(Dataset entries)
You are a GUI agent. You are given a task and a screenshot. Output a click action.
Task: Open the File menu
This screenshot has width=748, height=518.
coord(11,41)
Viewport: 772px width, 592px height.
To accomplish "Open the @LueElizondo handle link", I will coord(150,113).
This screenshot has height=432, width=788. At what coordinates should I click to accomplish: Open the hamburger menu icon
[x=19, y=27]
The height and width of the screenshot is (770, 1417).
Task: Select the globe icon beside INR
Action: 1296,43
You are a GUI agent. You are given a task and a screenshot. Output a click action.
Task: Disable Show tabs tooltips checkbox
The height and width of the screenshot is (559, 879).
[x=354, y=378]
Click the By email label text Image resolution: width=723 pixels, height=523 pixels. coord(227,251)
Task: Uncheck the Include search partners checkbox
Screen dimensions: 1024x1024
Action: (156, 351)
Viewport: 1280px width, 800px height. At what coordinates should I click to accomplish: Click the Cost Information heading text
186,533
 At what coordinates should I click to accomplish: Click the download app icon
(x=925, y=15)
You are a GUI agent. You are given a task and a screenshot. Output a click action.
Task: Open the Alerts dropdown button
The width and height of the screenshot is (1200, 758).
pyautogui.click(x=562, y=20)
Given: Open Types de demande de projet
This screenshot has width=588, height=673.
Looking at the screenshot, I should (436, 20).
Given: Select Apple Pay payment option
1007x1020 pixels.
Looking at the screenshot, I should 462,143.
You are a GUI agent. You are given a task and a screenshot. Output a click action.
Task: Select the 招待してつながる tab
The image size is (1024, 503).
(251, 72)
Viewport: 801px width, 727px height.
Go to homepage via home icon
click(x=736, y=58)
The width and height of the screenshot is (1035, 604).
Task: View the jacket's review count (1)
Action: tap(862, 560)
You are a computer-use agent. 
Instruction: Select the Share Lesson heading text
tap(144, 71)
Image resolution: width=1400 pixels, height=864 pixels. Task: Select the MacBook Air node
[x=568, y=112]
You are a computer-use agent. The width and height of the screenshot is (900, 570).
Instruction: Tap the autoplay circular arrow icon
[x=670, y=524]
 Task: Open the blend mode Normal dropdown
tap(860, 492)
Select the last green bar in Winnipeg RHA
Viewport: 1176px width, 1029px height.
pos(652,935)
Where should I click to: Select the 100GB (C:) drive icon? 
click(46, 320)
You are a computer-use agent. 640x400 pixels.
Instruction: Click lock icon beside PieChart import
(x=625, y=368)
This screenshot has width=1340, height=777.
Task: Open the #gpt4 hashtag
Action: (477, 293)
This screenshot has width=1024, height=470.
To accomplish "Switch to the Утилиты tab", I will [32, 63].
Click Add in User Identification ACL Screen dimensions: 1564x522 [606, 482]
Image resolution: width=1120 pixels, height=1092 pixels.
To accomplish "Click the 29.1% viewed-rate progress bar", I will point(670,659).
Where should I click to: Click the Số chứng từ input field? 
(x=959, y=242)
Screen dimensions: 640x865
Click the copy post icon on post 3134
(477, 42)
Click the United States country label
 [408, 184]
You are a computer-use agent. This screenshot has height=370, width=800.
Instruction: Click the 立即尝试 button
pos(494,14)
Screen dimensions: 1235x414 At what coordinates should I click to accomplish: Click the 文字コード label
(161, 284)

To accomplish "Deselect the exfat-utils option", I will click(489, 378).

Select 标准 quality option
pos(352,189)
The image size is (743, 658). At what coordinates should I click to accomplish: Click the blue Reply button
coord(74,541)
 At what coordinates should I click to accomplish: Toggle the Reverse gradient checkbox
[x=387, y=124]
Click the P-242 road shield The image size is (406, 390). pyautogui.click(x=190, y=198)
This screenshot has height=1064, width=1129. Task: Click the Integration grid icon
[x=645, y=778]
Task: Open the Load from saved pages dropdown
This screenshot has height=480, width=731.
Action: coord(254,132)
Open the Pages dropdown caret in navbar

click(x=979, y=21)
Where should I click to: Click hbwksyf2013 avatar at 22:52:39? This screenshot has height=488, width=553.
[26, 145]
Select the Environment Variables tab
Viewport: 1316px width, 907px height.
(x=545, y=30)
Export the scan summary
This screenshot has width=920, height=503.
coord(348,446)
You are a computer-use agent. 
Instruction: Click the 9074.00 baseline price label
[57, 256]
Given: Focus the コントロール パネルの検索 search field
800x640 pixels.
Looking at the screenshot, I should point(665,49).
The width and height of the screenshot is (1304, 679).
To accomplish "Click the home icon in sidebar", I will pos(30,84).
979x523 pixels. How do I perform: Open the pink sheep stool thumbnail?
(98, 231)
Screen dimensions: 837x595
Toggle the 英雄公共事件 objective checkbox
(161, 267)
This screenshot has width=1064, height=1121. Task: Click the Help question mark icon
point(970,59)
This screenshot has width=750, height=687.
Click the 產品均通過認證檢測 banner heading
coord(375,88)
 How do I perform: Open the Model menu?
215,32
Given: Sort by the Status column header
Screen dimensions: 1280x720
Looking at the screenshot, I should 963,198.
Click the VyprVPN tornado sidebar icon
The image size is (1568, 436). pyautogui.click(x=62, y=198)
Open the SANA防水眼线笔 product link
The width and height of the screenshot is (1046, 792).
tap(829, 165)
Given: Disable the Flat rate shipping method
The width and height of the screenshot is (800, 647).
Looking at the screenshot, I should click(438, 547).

— PROBLEM DESCRIPTION —
Within the records, how many lines include "computer"? The answer is the number and nothing else.

— EXERCISE ANSWER —
5